Assignment.
Find the word "agent" in the data. Return every line where it appears.

##### Task material #####

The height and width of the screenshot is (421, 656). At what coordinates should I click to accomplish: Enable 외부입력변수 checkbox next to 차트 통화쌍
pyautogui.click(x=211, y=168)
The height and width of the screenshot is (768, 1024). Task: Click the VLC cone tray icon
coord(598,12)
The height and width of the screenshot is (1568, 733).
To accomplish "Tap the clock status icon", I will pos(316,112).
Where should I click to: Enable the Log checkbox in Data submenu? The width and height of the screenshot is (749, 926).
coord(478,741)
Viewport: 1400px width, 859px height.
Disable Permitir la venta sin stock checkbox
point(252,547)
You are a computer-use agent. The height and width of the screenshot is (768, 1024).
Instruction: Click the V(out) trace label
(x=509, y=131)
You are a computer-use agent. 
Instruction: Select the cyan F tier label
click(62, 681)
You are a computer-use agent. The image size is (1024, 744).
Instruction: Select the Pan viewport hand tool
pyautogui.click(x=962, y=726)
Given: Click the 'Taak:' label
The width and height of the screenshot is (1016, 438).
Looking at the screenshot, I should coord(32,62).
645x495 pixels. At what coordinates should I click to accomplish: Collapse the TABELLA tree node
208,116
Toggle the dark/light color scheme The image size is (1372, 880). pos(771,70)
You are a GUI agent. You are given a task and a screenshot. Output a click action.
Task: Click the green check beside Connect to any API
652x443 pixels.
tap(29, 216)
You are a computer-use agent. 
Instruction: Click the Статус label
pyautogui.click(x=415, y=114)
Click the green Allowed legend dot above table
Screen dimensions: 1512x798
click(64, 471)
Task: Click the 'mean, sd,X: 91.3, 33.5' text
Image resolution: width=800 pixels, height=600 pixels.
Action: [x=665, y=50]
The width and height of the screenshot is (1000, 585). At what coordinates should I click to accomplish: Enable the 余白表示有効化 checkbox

#####

Solution.
You are a computer-use agent. The height and width of the screenshot is (768, 1024).
You are a computer-use agent. 
You are a computer-use agent. The image size is (1024, 744).
You are a GUI agent. You are given a task and a screenshot. Output a click action.
You are a computer-use agent. 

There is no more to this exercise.